THE CASE OF AAFIA SIDDIQUI…. Marc Ambinder highlights an important court case that went entirely overlooked last week, but which matters quite a bit.
Last week, as Republicans ratcheted up their criticism of the administration’s counterterrorism framework, a jury in the Southern District of New York quietly convicted a woman named Aafia Siddiqui on charges related to the attempted murder of U.S. soldiers and FBI agents in Afghanistan. She faces life in prison without the possibility of parole.
What makes Siddiqui’s conviction relevant for the current debate is that she was captured, on a recognized battlefield — Afghanistan — and tried to kill FBI agents and American soldiers who had come to question her. Siddiqui, 40, could easily have been designated as an enemy combatant. But the Bush administration determined instead that she be tried in federal court.
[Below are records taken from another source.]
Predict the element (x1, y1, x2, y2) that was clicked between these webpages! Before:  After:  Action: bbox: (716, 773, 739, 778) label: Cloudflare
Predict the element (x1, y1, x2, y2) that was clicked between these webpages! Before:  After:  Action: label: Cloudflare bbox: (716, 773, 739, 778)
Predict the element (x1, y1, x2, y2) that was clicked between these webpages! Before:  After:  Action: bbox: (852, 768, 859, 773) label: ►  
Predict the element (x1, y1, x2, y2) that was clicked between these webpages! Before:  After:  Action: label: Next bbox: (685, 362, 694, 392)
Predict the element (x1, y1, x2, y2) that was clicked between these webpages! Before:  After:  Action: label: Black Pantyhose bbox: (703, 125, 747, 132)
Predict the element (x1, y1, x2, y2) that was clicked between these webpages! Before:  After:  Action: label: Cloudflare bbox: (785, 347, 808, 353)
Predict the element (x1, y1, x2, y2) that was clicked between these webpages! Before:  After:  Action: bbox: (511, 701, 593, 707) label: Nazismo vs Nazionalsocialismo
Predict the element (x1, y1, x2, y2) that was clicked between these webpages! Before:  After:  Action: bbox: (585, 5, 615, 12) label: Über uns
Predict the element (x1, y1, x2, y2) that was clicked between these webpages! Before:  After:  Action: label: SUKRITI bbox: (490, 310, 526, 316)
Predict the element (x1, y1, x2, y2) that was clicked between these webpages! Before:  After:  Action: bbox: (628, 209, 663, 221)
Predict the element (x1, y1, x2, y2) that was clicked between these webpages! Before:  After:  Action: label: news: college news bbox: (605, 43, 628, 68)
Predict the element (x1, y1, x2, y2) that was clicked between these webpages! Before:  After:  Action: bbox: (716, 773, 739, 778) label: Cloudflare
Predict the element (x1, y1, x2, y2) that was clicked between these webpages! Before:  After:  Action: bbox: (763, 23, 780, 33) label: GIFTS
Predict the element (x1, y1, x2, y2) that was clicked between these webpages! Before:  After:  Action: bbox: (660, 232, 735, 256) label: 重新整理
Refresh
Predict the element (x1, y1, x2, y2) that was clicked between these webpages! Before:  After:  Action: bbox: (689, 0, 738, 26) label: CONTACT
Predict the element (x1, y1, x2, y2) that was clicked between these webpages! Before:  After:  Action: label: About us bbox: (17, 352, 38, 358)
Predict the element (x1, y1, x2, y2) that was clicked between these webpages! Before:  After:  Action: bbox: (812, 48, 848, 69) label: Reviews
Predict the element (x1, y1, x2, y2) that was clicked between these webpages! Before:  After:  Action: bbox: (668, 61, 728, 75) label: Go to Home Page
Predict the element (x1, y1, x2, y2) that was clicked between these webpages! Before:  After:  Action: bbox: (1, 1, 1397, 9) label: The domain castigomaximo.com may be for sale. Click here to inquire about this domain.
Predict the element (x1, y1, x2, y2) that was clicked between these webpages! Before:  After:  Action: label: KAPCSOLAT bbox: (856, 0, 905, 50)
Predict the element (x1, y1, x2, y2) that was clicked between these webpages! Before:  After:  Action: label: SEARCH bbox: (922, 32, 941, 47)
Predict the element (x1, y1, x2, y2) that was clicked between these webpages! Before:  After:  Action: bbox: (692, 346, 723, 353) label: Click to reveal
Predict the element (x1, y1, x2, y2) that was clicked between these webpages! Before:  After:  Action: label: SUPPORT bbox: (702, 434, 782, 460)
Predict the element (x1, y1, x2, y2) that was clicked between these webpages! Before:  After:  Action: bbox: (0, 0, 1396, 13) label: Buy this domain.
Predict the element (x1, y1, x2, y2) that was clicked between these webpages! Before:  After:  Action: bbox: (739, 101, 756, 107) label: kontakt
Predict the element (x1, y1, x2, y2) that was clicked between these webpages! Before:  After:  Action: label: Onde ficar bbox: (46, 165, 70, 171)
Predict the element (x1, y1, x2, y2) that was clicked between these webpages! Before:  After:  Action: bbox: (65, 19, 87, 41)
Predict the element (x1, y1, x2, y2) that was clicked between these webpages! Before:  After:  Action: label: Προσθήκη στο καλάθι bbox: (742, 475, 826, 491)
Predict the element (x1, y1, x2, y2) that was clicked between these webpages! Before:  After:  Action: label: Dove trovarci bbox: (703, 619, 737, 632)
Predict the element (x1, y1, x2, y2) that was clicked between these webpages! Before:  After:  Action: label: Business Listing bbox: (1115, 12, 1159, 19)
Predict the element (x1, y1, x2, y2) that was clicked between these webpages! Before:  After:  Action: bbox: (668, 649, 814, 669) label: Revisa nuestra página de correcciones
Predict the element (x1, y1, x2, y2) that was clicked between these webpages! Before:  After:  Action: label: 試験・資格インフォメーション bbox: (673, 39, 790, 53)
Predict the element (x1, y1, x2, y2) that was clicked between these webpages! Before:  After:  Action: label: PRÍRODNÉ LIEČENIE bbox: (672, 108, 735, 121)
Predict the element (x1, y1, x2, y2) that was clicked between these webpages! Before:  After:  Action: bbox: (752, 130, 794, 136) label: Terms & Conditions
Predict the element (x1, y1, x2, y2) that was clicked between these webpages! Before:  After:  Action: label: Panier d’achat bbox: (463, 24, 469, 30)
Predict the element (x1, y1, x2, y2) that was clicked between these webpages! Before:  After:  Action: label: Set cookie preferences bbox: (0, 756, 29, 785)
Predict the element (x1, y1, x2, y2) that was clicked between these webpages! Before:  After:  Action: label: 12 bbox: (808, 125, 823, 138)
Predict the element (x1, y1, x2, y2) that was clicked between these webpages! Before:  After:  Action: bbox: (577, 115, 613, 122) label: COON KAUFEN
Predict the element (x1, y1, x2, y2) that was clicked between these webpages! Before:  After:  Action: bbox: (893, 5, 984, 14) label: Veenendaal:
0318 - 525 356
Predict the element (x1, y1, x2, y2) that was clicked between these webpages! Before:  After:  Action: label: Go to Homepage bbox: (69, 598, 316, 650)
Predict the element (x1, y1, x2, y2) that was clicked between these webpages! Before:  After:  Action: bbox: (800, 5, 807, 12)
She was read her Miranda rights, and given access to a lawyer.
Afghanistan police arrested her in July 2008 — she was reportedly loitering nearby a sensitive facility — and Siddiqui was found to have materials suggesting an intention to commit acts of large-scale terrorism in the United States, including documents that referenced the Brooklyn Bridge and the Empire State Building.
When U.S. military interrogators and FBI agents sought to interview her, Siddiqui opened fire on the Americans, one of whom returned fire and wounded her. She was treated by Americans in a U.S. military hospital, transferred to American soil, arraigned in New York, charged as a terrorist.
Last week, Siddiqui was convicted, and will no doubt spend the rest of her life behind bars.
Republicans haven’t said a word about this, but based on their increasingly stupid rhetoric, this series of events is not only outrageous, but actually dangerous. By GOP standards, Bush administration officials “imported” a foreign terrorist to American soil, and will now transfer said terrorist to an “American community.”